Business Forward conducted our briefing with Senator Amy Klobuchar on April 3rd, 2019. This is our fifth briefing in the Solutions 2020 series.

Senator Klobuchar outlined details from her new proposal to invest in America’s infrastructure. Business leaders offered their insights and questions for Senator Klobuchar on her infrastructure plan and several other issues, including climate action and affordable health care.

Infrastructure

Senator Klobuchar detailed her $1 trillion infrastructure package, which includes investments in road, bridges, airports, seaports, rail, mass transit, school construction, rural broadband, clean water, and energy efficient retrofits.  Paying for infrastructure investment is critical to any serious proposal, and Klobuchar outlined how she would fund and implement her plan.

“It’s paid for by two bipartisan bills. One is infrastructure bonds and the other is an Infrastructure Financing Authority, which has been kicking around for a while and that’s something that Senator Warner and Blunt put forth. And it takes, just to give you an example, about 25 billion dollars in federal investment. And this is a conservative estimate that we could get in another $250 billion in state investment and private investment. So that’s part of the cornerstone of this. $650 billion of it is direct federal funding. And I would pay for it by taking the 25% tax rate that we should’ve been at in the tax bill that passed…and taking it up there from 21%. Every point is 100 billion dollars. The other way to pay for this is by taking the foreign tax rate down and changing it (down as in changing the bill from what they did in the Republican tax bill, which was to put it as an average of all foreign countries) and instead have it go back to their rate for each country. That is 150 billion dollars in savings.”

Bipartisan Track Record

On funding her ambitious infrastructure goals, Senator Klobuchar noted the importance of working with Republican colleagues highlighting her proven record of working with conservative Senate members to deliver on her promises.

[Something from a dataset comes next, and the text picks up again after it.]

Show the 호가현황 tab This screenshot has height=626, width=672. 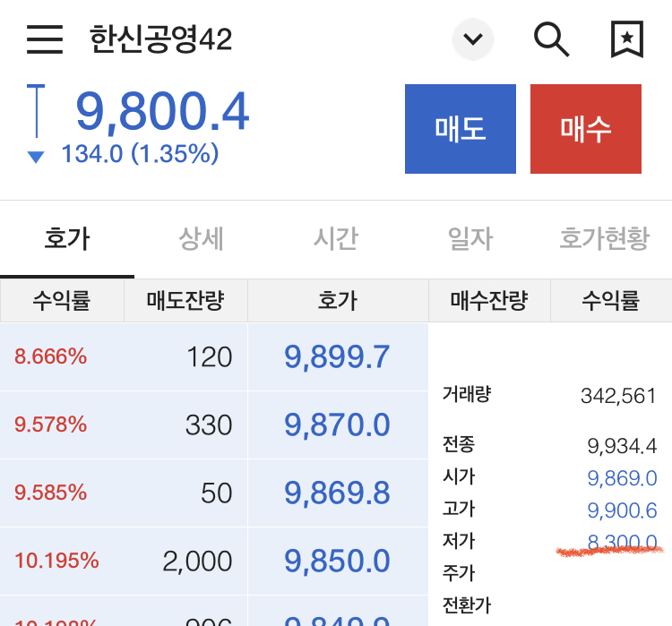click(604, 239)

“I’m someone that has proven time and time again I can work across the aisle. Vanderbilt just ranked me number one of Democratic senators for most effective in terms of fifteen metrics and getting things done. And I know I can do this because I know where the common points are in the Senate.”

Climate Action

Business leaders submitted several insights and questions on climate action.  Jim Lane, CEO of Nuu Media, in Key Biscayne, Florida, asked, “What’s the best alternative to the Green New Deal?” Senator Klobuchar discussed her interpretation of the Green New Deal, as well as her take as an elected official from the nation’s interior:

“The Green New Deal is actually just a set of goals. It’s aspirational. I think it’s really important to harness the energy of young people and people that want to move on climate change, because, so far, all we’ve done is admired the problem. I always use the example, as a Midwestern voice on this, that doesn’t always talk about rising sea levels because, you know, we all know that on the coast. But I also talked about wildfires and tornadoes and flooding. We’ve got to start meeting people where they are in terms of the effects of climate change, but we also have to meet them where they are to say this isn’t economic versus environment.”

Health Care

On affordable health care, Joan Boyce from Havertown, Pennsylvania asked Senator Klobuchar, “What plans do you have to reinstate what the GOP has dismantled and improve upon what the Democrats did when the ACA was enacted?”

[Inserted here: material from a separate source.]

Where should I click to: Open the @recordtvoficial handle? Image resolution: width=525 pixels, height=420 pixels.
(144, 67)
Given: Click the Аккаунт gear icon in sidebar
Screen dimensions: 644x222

Klobuchar emphasized the need to lower consumer costs. When proposing her ideas to combat the pressing issue, the Senator detailed existing bills she believes would work together to create a more robust health care payment system, in which the American people most benefit.

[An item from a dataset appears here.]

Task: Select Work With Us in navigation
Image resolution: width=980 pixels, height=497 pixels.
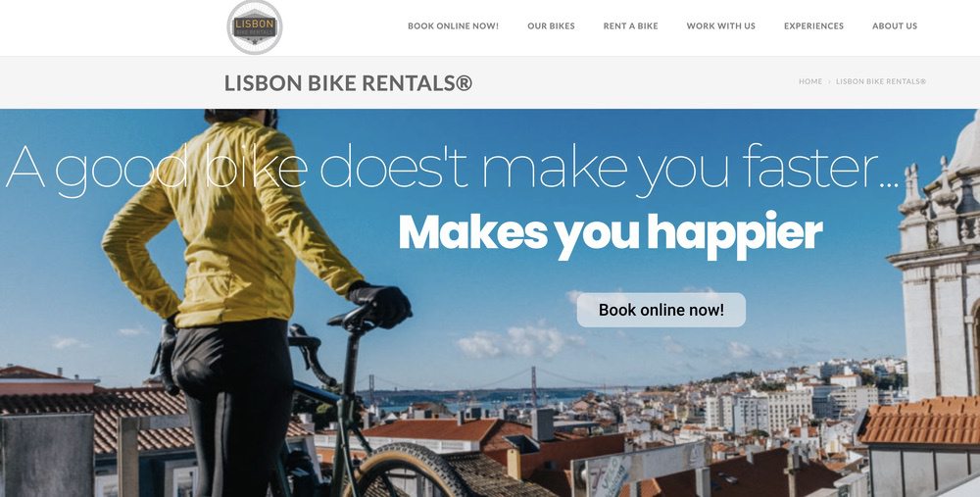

“Some things that I would do to improve it, first of all, very straightforward are reinsurance and cost sharing. Lamar Alexander and Patty Murray have a bill that would do that. We know it’s helped bring rates down in places like Alaska (red state) and Minnesota. So, I would do that nationally. The second thing would be (in that first year) to get a public option in place, and you can do it through Medicare or Medicaid. Brian Schott has a bill that I’m an original sponsor of that would use Medicaid (which is kind of a unique idea) instead of Medicare to allow people to get those rates. And I think you would see competitive rates and that would move people over into that, and that’s OK. And then, the third thing I would do is push the pharmaceutical companies (and I have been a leader on that ever since I got to the Senate). This means everything from negotiations under Medicare, which would set a different pace for the whole health care system in terms of pharma prices, to my bills with Senator Grassley, one of which would allow less expensive drugs to come in from Canada.”